VAST Catalog Overview

VAST Catalog is a database that indexes metadata attributes of all data on the cluster, enabling high performance querying of files, objects and directories based on classification of data according to attributes used by multiple access protocols. Querying is available to storage administrators through the VAST Web UI as well as through the VMS API where you can run queries. Querying is available to all users (including end users on the cluster's client network) through the VAST Catalog CLI or connected third party query engines.

In clusters with multiple tenants, queries are restricted to data for the tenant of the user making the query.

VAST Catalog indexes the metadata attributes of the cluster's data from periodic snapshots of the cluster's data. The database is stored on a dedicated S3 bucket on the cluster.

Usage Examples

VAST Catalog can be used to:

Find files, such as:
- Finding all files older than 90 days larger than 10GB that reside in the /projects directory.
- Finding all files created since last week by a specific user.
- Finding all S3 objects with the tag processed where the value of the tag is false.
Report capacity and usage, such as:
- Ranking users consuming the most capacity in specific folder/projects
- Ranking capacity usage by file extension

Tools for Querying the VAST Catalog

The following tools are available for querying VAST Catalog:

The VAST Catalog page in the VAST Web UI. This page provides a graphic user interface for easy building and execution of queries against VAST Catalog. The tool returns results in seconds and displays them in a customizable table of columns. You can choose to display any selection of VAST Catalog's indexed columns for the query results. You can also export the results to CSV format for further processing.
The VAST Catalog Command Line Interface (CLI). This interface brings the same fast and powerful query capabilities to clients on the enterprise network. It also runs in a standard Unix shell and therefore you can pipeline it with other Unix toolsets. VAST Database CLI Quick Start Guide
You can expose the VAST Catalog to the Trino and Spark open source query engines, using a storage connector that can be downloaded from here.
The VAST Database SDK. This SDK is a Python-based API designed for interacting with the VAST Database and the VAST Catalog. You can use It for operations such as schema and table management, data querying, and transaction handling. It includes libraries for HTTP requests, pyarrow for handling Apache Arrow data formats, and flatbuffers for efficient serialization of data structures.

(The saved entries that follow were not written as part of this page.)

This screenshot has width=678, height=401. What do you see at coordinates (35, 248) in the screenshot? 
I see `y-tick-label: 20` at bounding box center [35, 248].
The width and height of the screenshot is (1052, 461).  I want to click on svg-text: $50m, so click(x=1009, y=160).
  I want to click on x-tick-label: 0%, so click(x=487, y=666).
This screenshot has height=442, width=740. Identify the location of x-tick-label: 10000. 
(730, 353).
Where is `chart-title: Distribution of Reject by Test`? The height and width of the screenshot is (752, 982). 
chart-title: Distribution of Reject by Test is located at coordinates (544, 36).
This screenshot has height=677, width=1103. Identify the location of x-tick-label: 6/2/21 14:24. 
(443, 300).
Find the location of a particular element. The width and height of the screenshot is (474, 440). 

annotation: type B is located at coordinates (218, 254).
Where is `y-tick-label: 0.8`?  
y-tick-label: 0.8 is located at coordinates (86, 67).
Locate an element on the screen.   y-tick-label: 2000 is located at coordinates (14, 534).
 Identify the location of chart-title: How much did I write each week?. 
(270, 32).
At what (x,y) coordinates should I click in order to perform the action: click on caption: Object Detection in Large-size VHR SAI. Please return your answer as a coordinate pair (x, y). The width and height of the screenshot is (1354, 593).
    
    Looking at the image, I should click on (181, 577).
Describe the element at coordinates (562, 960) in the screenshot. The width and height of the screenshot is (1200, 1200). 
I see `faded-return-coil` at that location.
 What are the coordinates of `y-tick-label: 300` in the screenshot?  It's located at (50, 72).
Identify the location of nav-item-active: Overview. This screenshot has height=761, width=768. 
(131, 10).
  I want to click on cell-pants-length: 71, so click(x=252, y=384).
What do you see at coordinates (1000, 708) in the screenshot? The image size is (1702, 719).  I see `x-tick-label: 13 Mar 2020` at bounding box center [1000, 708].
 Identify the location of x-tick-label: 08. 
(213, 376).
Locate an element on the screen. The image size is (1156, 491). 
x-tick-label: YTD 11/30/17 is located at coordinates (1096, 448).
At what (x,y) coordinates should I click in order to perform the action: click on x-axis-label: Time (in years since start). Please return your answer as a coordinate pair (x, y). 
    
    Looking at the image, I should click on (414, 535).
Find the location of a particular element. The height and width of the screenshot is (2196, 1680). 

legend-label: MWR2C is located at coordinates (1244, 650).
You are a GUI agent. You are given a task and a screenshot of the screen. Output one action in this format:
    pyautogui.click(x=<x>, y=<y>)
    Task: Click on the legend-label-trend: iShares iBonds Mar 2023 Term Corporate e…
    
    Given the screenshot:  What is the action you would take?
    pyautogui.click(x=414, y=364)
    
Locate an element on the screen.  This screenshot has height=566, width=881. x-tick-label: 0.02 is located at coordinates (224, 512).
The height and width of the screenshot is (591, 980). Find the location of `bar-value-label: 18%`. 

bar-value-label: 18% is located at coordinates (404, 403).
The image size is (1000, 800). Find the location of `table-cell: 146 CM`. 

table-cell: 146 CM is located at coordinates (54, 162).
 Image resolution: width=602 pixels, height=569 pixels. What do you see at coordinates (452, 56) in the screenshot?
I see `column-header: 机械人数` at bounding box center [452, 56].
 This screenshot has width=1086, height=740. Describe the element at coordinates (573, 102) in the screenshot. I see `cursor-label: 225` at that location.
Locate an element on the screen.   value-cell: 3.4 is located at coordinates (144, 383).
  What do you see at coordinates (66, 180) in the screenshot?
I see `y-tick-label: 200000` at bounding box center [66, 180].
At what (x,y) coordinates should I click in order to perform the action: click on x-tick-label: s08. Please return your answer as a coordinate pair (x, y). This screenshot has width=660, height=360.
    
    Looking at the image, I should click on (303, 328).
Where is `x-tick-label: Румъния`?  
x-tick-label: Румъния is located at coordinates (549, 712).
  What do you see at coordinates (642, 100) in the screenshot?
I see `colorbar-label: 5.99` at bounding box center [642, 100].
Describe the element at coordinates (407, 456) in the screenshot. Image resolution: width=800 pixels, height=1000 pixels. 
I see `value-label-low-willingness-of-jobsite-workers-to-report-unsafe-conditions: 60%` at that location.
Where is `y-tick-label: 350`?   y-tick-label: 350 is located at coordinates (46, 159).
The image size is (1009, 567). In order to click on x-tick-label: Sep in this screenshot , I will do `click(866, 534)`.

Optimizing VAST Catalog Queries

You can optimize queries of the VAST Catalog using search_path. This is a virtual column that specifies a subtree of the Catalog within which the query will be restricted.

For example, the query

SELECT … WHERE search_path='/some/path/'

queries the Catalog, but restricts it to the subtree /some/path. The issuer of the query must have permission to read the subtree (from an Identity Policy).

VAST Catalog Schema

VAST Catalog indexes the following attributes as columns:

Attribute/Column	Type	Description
`creation_time`	timestamp	The date and time of element creation
`uid`	integer	Owner's POSIX UID
`owner_sid`	varchar	Owner's SMB SID
`owner_name`	varchar	Owner's user name
`gid`	integer	Owner group's POSIX GID
`group_owner_sid`	integer	Owner group's SMB SID
`group_owner_name`	varchar	Owner group's name
`atime`	timestamp	Time of last file access
`mtime`	timestamp	Time of last modification
`ctime`	timestamp	Time of last file system metadata change
`nlinks`	integer	Number of associated hard links
`element_type`	varchar	Type of element, such as FILE (file), DIR (directory)
`size`	integer	The size of the element
`used`	integer	Number of bytes used on disk
`name`	varchar	Element name
`extension`	varchar	File extension
`parent_path`	varchar	Parent path of file
`symlink_path`	varchar	The path of the link, if the element is a symbolic link
`major_device`	integer	Major device number
`minor_device`	integer	Minor device number
`nfs_mode_bits`	integer	POSIX permissions mode bits
`name_aces_exist`	boolean	Indicates whether or not extended ACEs (NTFS/NFS4/POSIX) exist on this element
`s3_locks_legal_hold`	boolean	Indicates whether there is an S3 object locking legal hold on this object
`user_tags_count`	integer	The number of S3 tags an element has
`user_tags`	map()	S3 tags associated with the element
`user_metadata`	map()	S3 metadata items on object (x-amz-meta)
`login_name`	varchar	The login name of the element owner

It is also possible to add user-defined S3 tags and S3 metadata as additional columns.